MATERIAL FOR THE TASK:
-- begin --

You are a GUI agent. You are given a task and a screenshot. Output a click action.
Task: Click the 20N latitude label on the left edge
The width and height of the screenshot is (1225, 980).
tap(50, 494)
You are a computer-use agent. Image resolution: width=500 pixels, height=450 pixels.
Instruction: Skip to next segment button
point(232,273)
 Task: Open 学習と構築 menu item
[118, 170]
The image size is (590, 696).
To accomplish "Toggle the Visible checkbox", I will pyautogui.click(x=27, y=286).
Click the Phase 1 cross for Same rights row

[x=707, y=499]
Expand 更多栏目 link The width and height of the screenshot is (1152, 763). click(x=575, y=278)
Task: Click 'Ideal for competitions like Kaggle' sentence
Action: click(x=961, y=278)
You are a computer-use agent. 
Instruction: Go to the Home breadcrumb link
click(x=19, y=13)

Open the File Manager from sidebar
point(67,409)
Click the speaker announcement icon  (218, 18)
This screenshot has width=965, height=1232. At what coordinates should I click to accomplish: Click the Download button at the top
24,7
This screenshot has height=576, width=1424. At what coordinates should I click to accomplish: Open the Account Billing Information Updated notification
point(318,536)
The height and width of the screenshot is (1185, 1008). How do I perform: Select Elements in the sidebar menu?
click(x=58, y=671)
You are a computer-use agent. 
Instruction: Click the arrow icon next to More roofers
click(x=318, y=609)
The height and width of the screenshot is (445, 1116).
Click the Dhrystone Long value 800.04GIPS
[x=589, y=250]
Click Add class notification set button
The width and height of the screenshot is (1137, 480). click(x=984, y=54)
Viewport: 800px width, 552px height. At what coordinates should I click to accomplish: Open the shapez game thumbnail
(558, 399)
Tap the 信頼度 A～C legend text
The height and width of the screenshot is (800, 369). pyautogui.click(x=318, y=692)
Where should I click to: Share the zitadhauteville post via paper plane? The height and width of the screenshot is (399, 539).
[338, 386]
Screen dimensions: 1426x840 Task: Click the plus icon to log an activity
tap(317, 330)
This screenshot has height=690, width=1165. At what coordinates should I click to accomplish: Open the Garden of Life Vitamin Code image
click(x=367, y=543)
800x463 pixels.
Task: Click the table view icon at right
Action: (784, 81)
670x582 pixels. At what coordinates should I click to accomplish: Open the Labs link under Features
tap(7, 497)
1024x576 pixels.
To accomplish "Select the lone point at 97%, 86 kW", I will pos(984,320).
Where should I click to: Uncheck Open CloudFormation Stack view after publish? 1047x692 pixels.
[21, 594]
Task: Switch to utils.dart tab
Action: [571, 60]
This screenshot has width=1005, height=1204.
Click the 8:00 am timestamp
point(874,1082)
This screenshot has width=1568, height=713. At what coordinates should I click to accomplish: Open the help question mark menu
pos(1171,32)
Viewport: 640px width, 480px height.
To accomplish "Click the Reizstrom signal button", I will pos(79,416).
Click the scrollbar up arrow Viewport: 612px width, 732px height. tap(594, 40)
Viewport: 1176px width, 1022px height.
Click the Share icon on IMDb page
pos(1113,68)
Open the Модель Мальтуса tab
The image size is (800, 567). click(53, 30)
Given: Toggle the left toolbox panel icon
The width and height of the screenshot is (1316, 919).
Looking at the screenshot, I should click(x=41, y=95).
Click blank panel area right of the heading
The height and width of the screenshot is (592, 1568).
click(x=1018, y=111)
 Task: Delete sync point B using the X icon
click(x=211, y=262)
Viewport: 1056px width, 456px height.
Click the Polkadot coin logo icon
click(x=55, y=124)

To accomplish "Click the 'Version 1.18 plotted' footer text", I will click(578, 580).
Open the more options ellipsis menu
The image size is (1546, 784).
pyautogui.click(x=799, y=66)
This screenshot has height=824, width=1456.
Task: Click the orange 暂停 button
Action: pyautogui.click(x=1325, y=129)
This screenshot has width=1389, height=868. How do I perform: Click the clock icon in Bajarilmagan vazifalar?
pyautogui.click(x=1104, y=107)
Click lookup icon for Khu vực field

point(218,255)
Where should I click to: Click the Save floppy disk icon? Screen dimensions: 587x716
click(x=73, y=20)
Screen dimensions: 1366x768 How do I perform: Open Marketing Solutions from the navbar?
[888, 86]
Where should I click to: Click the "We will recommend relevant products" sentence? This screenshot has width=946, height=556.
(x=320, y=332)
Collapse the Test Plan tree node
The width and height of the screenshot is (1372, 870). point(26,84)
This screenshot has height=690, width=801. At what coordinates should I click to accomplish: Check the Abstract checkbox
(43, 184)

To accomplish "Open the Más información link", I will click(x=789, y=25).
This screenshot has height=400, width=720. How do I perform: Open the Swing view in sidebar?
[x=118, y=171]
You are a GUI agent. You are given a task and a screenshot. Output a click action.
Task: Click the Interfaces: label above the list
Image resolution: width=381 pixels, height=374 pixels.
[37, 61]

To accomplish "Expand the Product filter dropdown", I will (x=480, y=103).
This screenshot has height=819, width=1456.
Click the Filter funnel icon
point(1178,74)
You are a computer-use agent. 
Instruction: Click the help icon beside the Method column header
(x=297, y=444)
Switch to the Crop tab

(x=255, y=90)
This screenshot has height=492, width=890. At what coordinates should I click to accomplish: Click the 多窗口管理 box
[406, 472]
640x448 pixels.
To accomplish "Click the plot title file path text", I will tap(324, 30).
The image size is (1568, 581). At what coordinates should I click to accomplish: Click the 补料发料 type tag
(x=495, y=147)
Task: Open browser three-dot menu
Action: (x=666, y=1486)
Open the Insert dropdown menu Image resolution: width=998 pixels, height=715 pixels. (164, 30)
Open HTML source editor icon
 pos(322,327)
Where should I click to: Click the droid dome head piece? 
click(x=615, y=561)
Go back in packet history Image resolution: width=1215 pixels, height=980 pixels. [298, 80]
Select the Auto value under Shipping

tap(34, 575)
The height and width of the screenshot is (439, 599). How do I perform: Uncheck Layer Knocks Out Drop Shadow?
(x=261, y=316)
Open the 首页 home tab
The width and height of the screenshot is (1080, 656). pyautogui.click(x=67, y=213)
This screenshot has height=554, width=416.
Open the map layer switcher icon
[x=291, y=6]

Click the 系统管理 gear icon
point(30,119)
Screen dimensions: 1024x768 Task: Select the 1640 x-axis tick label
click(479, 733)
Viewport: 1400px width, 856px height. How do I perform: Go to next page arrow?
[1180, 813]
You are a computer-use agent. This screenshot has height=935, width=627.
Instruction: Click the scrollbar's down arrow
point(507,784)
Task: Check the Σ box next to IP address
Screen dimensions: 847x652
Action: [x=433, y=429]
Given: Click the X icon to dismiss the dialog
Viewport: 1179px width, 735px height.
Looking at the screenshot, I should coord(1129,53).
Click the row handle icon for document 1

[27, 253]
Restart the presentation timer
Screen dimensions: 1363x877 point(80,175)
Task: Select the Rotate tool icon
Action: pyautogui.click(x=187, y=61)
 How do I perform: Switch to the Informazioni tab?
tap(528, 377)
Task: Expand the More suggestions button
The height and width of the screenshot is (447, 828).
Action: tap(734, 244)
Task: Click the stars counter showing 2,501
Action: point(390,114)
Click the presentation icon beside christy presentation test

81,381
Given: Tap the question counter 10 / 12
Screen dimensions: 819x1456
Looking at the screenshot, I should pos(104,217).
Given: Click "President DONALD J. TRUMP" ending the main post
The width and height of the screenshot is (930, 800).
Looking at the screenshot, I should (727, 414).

-- end --

WRITTEN EXERCISE:
Convert every line of the data above into a JSON list of strings, one string per line, omitting blank lines.

WRITTEN ANSWER:
[
  "You are a GUI agent. You are given a task and a screenshot. Output a click action.",
  "Task: Click the 20N latitude label on the left edge",
  "The width and height of the screenshot is (1225, 980).",
  "tap(50, 494)",
  "You are a computer-use agent. Image resolution: width=500 pixels, height=450 pixels.",
  "Instruction: Skip to next segment button",
  "point(232,273)",
  " Task: Open 学習と構築 menu item",
  "[118, 170]",
  "The image size is (590, 696).",
  "To accomplish \"Toggle the Visible checkbox\", I will pyautogui.click(x=27, y=286).",
  "Click the Phase 1 cross for Same rights row",
  "[x=707, y=499]",
  "Expand 更多栏目 link The width and height of the screenshot is (1152, 763). click(x=575, y=278)",
  "Task: Click 'Ideal for competitions like Kaggle' sentence",
  "Action: click(x=961, y=278)",
  "You are a computer-use agent. ",
  "Instruction: Go to the Home breadcrumb link",
  "click(x=19, y=13)",
  "Open the File Manager from sidebar",
  "point(67,409)",
  "Click the speaker announcement icon  (218, 18)",
  "This screenshot has width=965, height=1232. At what coordinates should I click to accomplish: Click the Download button at the top",
  "24,7",
  "This screenshot has height=576, width=1424. At what coordinates should I click to accomplish: Open the Account Billing Information Updated notification",
  "point(318,536)",
  "The height and width of the screenshot is (1185, 1008). How do I perform: Select Elements in the sidebar menu?",
  "click(x=58, y=671)",
  "You are a computer-use agent. ",
  "Instruction: Click the arrow icon next to More roofers",
  "click(x=318, y=609)",
  "The height and width of the screenshot is (445, 1116).",
  "Click the Dhrystone Long value 800.04GIPS",
  "[x=589, y=250]",
  "Click Add class notification set button",
  "The width and height of the screenshot is (1137, 480). click(x=984, y=54)",
  "Viewport: 800px width, 552px height. At what coordinates should I click to accomplish: Open the shapez game thumbnail",
  "(558, 399)",
  "Tap the 信頼度 A～C legend text",
  "The height and width of the screenshot is (800, 369). pyautogui.click(x=318, y=692)",
  "Where should I click to: Share the zitadhauteville post via paper plane? The height and width of the screenshot is (399, 539).",
  "[338, 386]",
  "Screen dimensions: 1426x840 Task: Click the plus icon to log an activity",
  "tap(317, 330)",
  "This screenshot has height=690, width=1165. At what coordinates should I click to accomplish: Open the Garden of Life Vitamin Code image",
  "click(x=367, y=543)",
  "800x463 pixels.",
  "Task: Click the table view icon at right",
  "Action: (784, 81)",
  "670x582 pixels. At what coordinates should I click to accomplish: Open the Labs link under Features",
  "tap(7, 497)",
  "1024x576 pixels.",
  "To accomplish \"Select the lone point at 97%, 86 kW\", I will pos(984,320).",
  "Where should I click to: Uncheck Open CloudFormation Stack view after publish? 1047x692 pixels.",
  "[21, 594]",
  "Task: Switch to utils.dart tab",
  "Action: [571, 60]",
  "This screenshot has width=1005, height=1204.",
  "Click the 8:00 am timestamp",
  "point(874,1082)",
  "This screenshot has width=1568, height=713. At what coordinates should I click to accomplish: Open the help question mark menu",
  "pos(1171,32)",
  "Viewport: 640px width, 480px height.",
  "To accomplish \"Click the Reizstrom signal button\", I will pos(79,416).",
  "Click the scrollbar up arrow Viewport: 612px width, 732px height. tap(594, 40)",
  "Viewport: 1176px width, 1022px height.",
  "Click the Share icon on IMDb page",
  "pos(1113,68)",
  "Open the Модель Мальтуса tab",
  "The image size is (800, 567). click(53, 30)",
  "Given: Toggle the left toolbox panel icon",
  "The width and height of the screenshot is (1316, 919).",
  "Looking at the screenshot, I should click(x=41, y=95).",
  "Click blank panel area right of the heading",
  "The height and width of the screenshot is (592, 1568).",
  "click(x=1018, y=111)",
  " Task: Delete sync point B using the X icon",
  "click(x=211, y=262)",
  "Viewport: 1056px width, 456px height.",
  "Click the Polkadot coin logo icon",
  "click(x=55, y=124)",
  "To accomplish \"Click the 'Version 1.18 plotted' footer text\", I will click(578, 580).",
  "Open the more options ellipsis menu",
  "The image size is (1546, 784).",
  "pyautogui.click(x=799, y=66)",
  "This screenshot has height=824, width=1456.",
  "Task: Click the orange 暂停 button",
  "Action: pyautogui.click(x=1325, y=129)",
  "This screenshot has width=1389, height=868. How do I perform: Click the clock icon in Bajarilmagan vazifalar?",
  "pyautogui.click(x=1104, y=107)",
  "Click lookup icon for Khu vực field",
  "point(218,255)",
  "Where should I click to: Click the Save floppy disk icon? Screen dimensions: 587x716",
  "click(x=73, y=20)",
  "Screen dimensions: 1366x768 How do I perform: Open Marketing Solutions from the navbar?",
  "[888, 86]",
  "Where should I click to: Click the \"We will recommend relevant products\" sentence? This screenshot has width=946, height=556.",
  "(x=320, y=332)",
  "Collapse the Test Plan tree node",
  "The width and height of the screenshot is (1372, 870). point(26,84)",
  "This screenshot has height=690, width=801. At what coordinates should I click to accomplish: Check the Abstract checkbox",
  "(43, 184)",
  "To accomplish \"Open the Más información link\", I will click(x=789, y=25).",
  "This screenshot has height=400, width=720. How do I perform: Open the Swing view in sidebar?",
  "[x=118, y=171]",
  "You are a GUI agent. You are given a task and a screenshot. Output a click action.",
  "Task: Click the Interfaces: label above the list",
  "Image resolution: width=381 pixels, height=374 pixels.",
  "[37, 61]",
  "To accomplish \"Expand the Product filter dropdown\", I will (x=480, y=103).",
  "This screenshot has height=819, width=1456.",
  "Click the Filter funnel icon",
  "point(1178,74)",
  "You are a computer-use agent. ",
  "Instruction: Click the help icon beside the Method column header",
  "(x=297, y=444)",
  "Switch to the Crop tab",
  "(x=255, y=90)",
  "This screenshot has height=492, width=890. At what coordinates should I click to accomplish: Click the 多窗口管理 box",
  "[406, 472]",
  "640x448 pixels.",
  "To accomplish \"Click the plot title file path text\", I will tap(324, 30).",
  "The image size is (1568, 581). At what coordinates should I click to accomplish: Click the 补料发料 type tag",
  "(x=495, y=147)",
  "Task: Open browser three-dot menu",
  "Action: (x=666, y=1486)",
  "Open the Insert dropdown menu Image resolution: width=998 pixels, height=715 pixels. (164, 30)",
  "Open HTML source editor icon",
  " pos(322,327)",
  "Where should I click to: Click the droid dome head piece? ",
  "click(x=615, y=561)",
  "Go back in packet history Image resolution: width=1215 pixels, height=980 pixels. [298, 80]",
  "Select the Auto value under Shipping",
  "tap(34, 575)",
  "The height and width of the screenshot is (439, 599). How do I perform: Uncheck Layer Knocks Out Drop Shadow?",
  "(x=261, y=316)",
  "Open the 首页 home tab",
  "The width and height of the screenshot is (1080, 656). pyautogui.click(x=67, y=213)",
  "This screenshot has height=554, width=416.",
  "Open the map layer switcher icon",
  "[x=291, y=6]",
  "Click the 系统管理 gear icon",
  "point(30,119)",
  "Screen dimensions: 1024x768 Task: Select the 1640 x-axis tick label",
  "click(479, 733)",
  "Viewport: 1400px width, 856px height. How do I perform: Go to next page arrow?",
  "[1180, 813]",
  "You are a computer-use agent. This screenshot has height=935, width=627.",
  "Instruction: Click the scrollbar's down arrow",
  "point(507,784)",
  "Task: Check the Σ box next to IP address",
  "Screen dimensions: 847x652",
  "Action: [x=433, y=429]",
  "Given: Click the X icon to dismiss the dialog",
  "Viewport: 1179px width, 735px height.",
  "Looking at the screenshot, I should coord(1129,53).",
  "Click the row handle icon for document 1",
  "[27, 253]",
  "Restart the presentation timer",
  "Screen dimensions: 1363x877 point(80,175)",
  "Task: Select the Rotate tool icon",
  "Action: pyautogui.click(x=187, y=61)",
  " How do I perform: Switch to the Informazioni tab?",
  "tap(528, 377)",
  "Task: Expand the More suggestions button",
  "The height and width of the screenshot is (447, 828).",
  "Action: tap(734, 244)",
  "Task: Click the stars counter showing 2,501",
  "Action: point(390,114)",
  "Click the presentation icon beside christy presentation test",
  "81,381",
  "Given: Tap the question counter 10 / 12",
  "Screen dimensions: 819x1456",
  "Looking at the screenshot, I should pos(104,217).",
  "Given: Click \"President DONALD J. TRUMP\" ending the main post",
  "The width and height of the screenshot is (930, 800).",
  "Looking at the screenshot, I should (727, 414)."
]